There is a time to be in grief.
Taking time to honor the grief and let it subside naturally. You don’t want to deny the story or eradicate its memory. The story I can never forget, because it is engraved in my heart with my most treasured memories of love.
It was a time of great controversy in our beloved city. A time of spiritual tests.
I stood alone on the open, domed terrace of my palace. Like other buildings in Atlantis, it was made of fired terra cotta, and hung halfway suspended over the ocean. It was a beautiful, cleanly made and impressive building with its spacious high cupola and view of the Mediterranean ocean. The artisans and craftspeople of Atlantis were the recipients of generations of wisdom about architecture, engineering, and metallurgy, which is what made our city so rich and powerful.
Alone, but calm, clear eyed and resolved to face the truth, I waited patiently, listening to the pounding of the ocean waves under a dark overcast sky.
A servant announced my visitor. Robed, with long white hair and bent with age but still quite healthy, my close counselor and friend crossed the circular floor of the terrace with a reverential demeanor. My respect for his age was completely overshadowed by his almost worshipful respect for my position in the city and the depth of my wisdom, gained through many lifetimes of incarnations.
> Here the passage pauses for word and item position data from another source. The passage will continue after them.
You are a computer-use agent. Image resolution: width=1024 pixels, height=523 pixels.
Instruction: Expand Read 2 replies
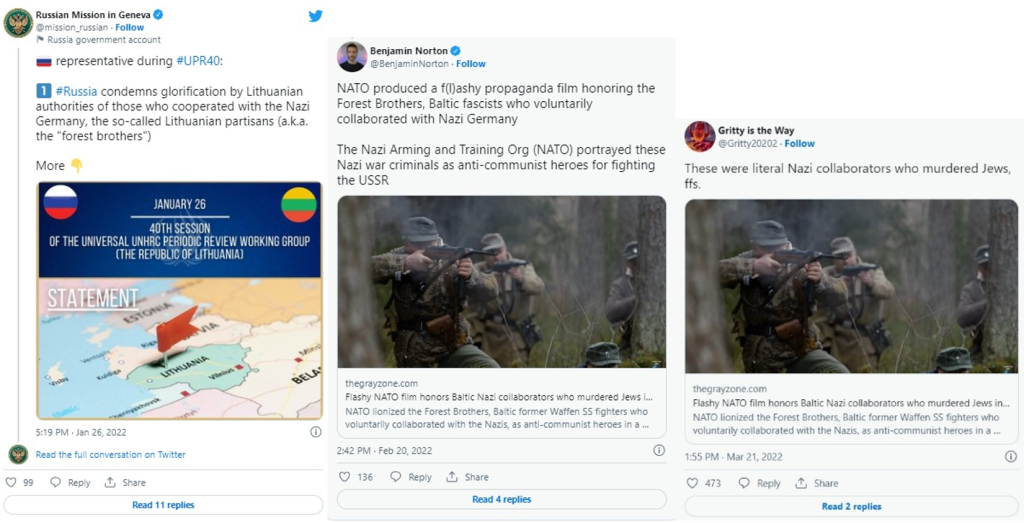(851, 506)
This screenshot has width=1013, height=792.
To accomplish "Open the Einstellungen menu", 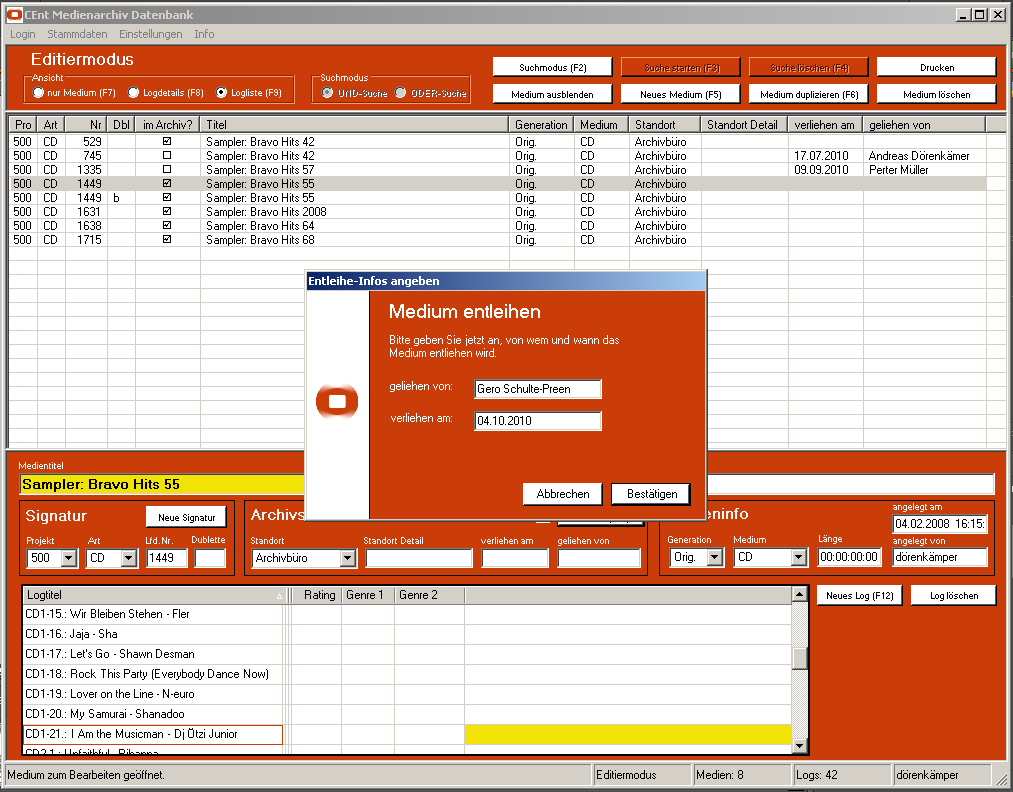I will click(144, 34).
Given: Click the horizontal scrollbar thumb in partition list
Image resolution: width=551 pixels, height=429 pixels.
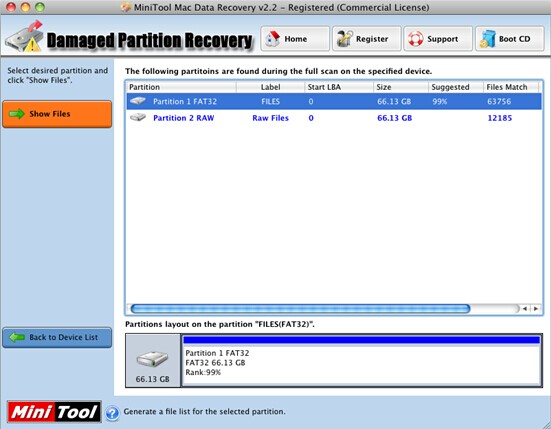Looking at the screenshot, I should click(300, 309).
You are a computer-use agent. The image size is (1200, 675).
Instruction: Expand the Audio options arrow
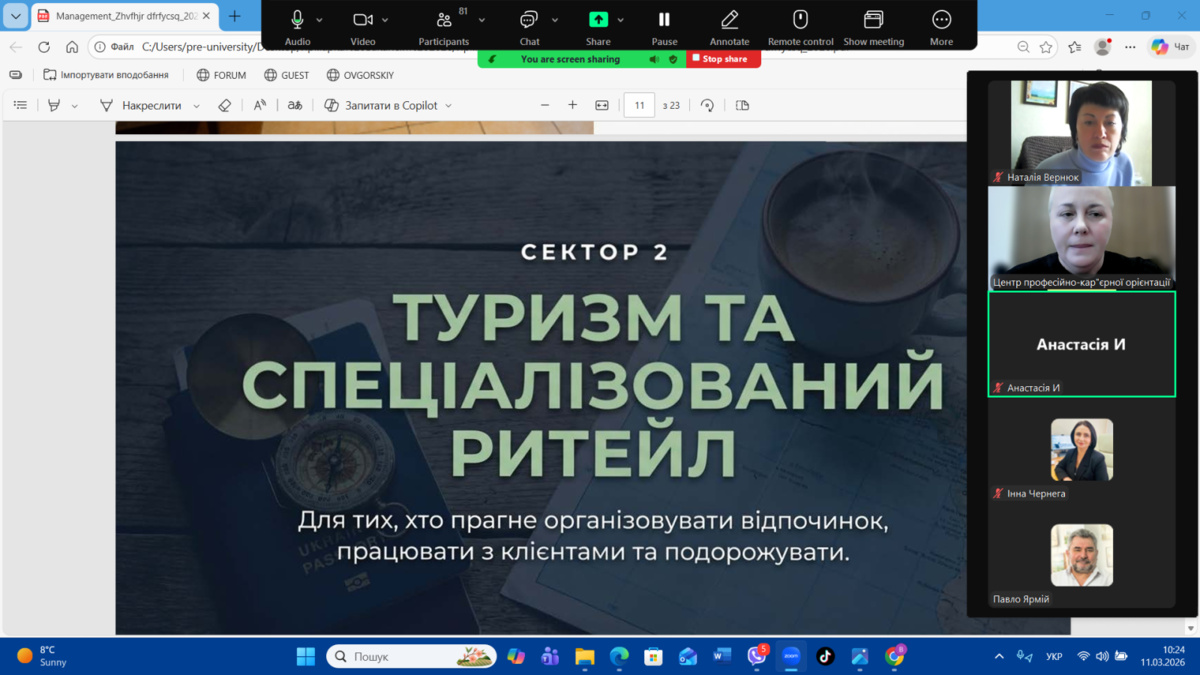pyautogui.click(x=320, y=20)
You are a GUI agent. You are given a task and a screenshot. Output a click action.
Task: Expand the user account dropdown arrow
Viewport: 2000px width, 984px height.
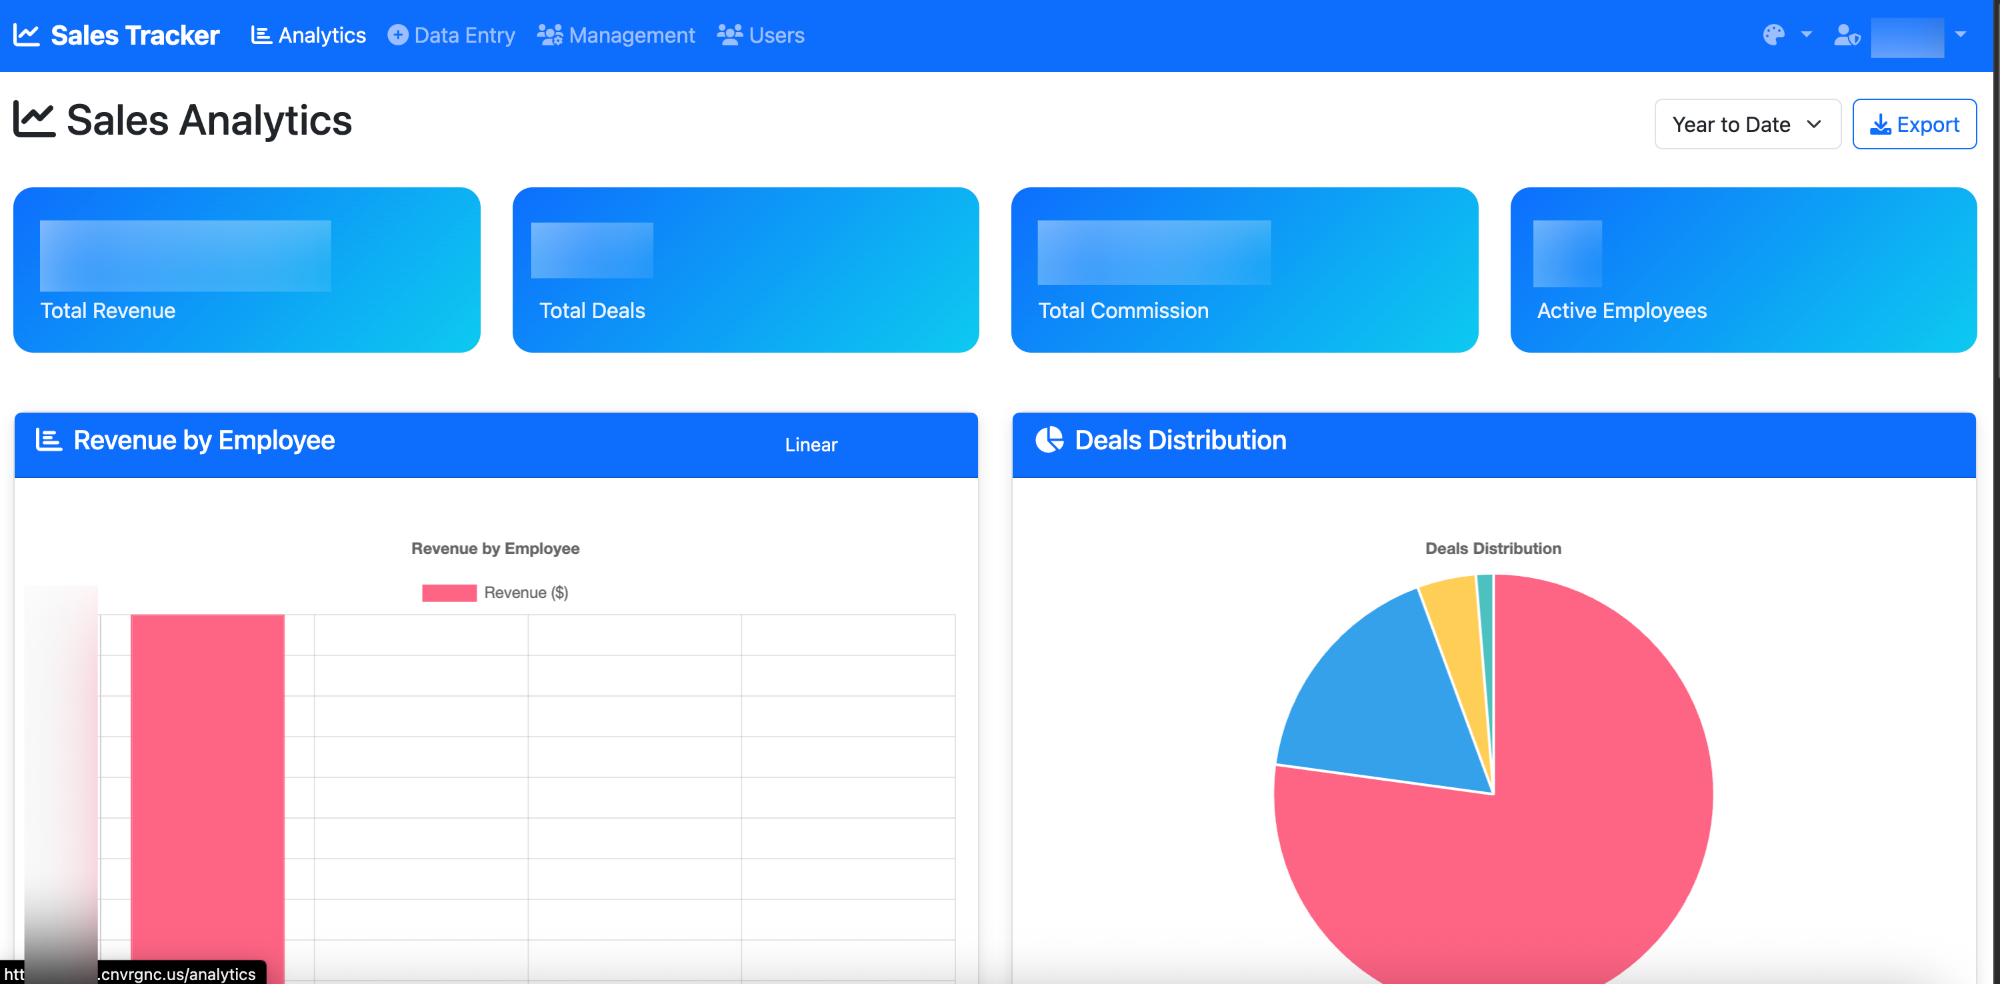1960,35
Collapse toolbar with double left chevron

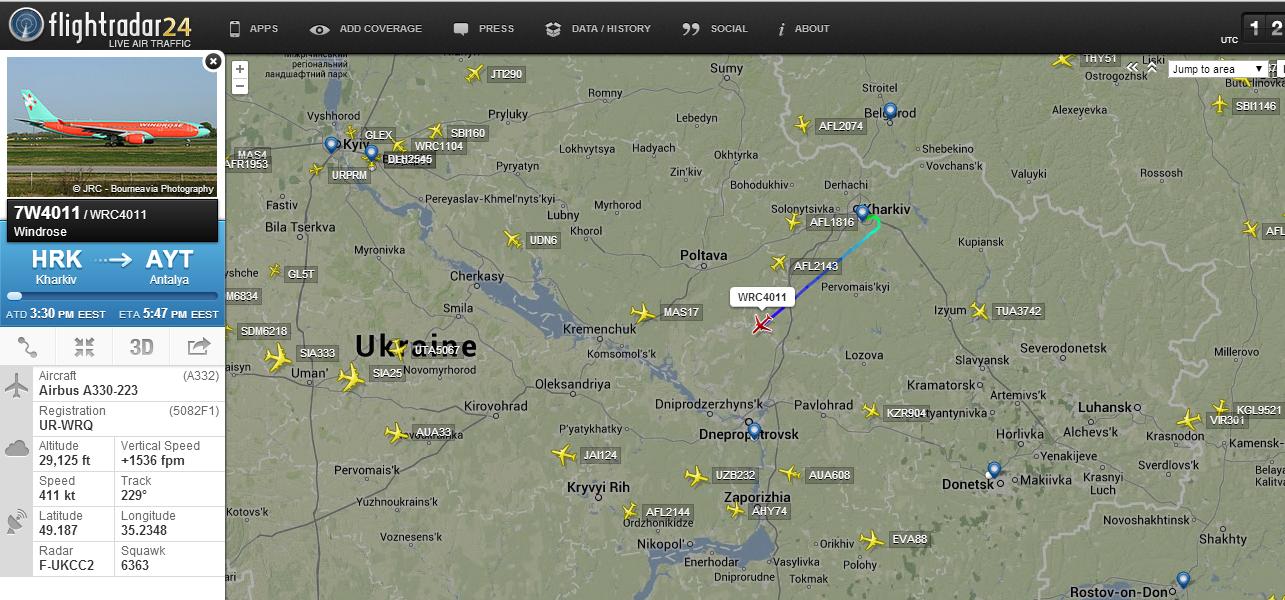pos(1133,68)

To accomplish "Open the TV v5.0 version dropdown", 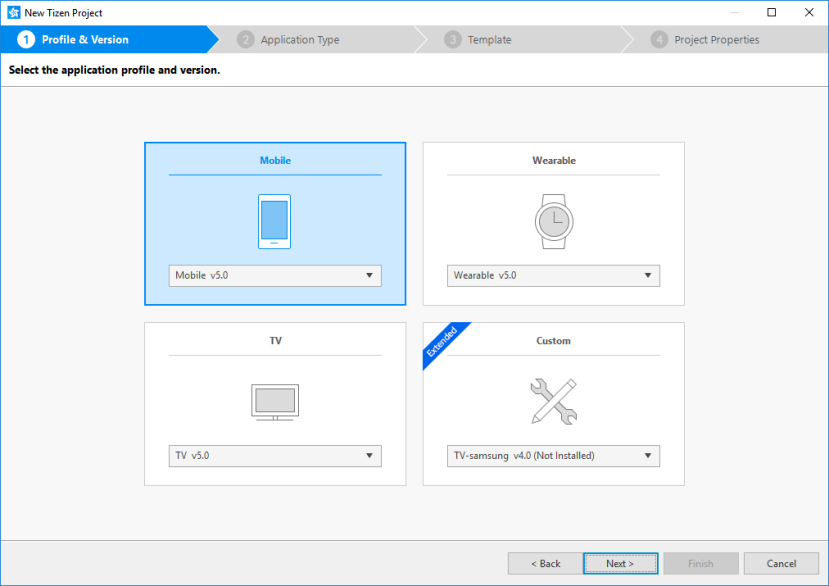I will 368,455.
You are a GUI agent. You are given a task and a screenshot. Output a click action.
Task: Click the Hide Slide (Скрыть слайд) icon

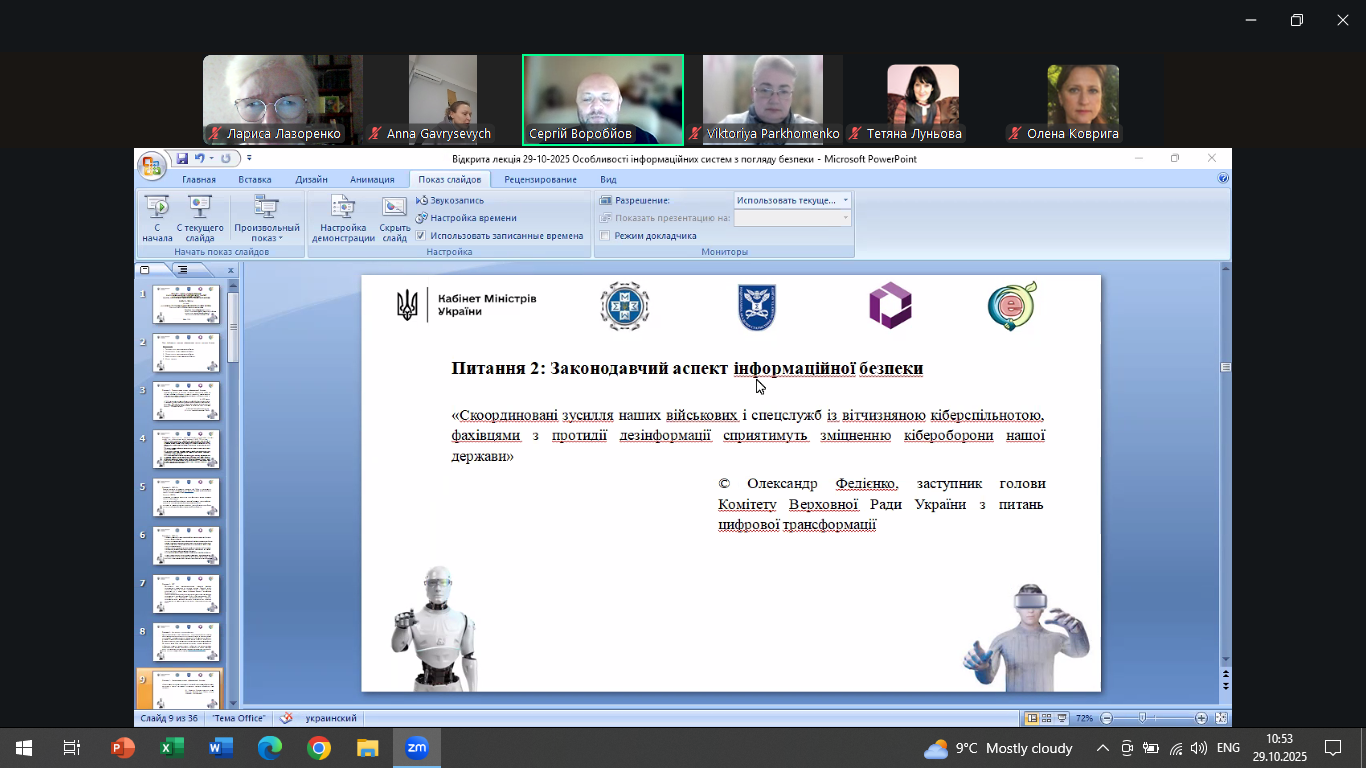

A great love and joy permeated throughout the air as we met, despite the gravity of the situation.
He approached me without a smile, and I did not smile either although I was so relieved to see him. I towered over him in height as he handed me a scroll. Neither of us wept, but his eyes welled with tears as he tried and failed to find any comforting words.
I don’t want to remember what was written in that scroll. For a long time, the memory was lost, until through the aeons of time and many reincarnations, the one who I loved appeared in my life and retold the story of what happened to her, the story that I read in the scroll, told by one of our informants who had witnessed the events.
The grief that subsumed me also collapsed the energetic field of protection that I had been casting over Atlantis. The laws of the universe redirected the energy of the deeds that had been done, back at my city, and there was nothing that I could do except to allow it all to pass through me as the thunderclap broke over my head and began the downpour that eventually broke the hills above the city and submerged it in liquid mud. I watched the raging storm and lightning ripping across the sky as the reflection of my own inner state.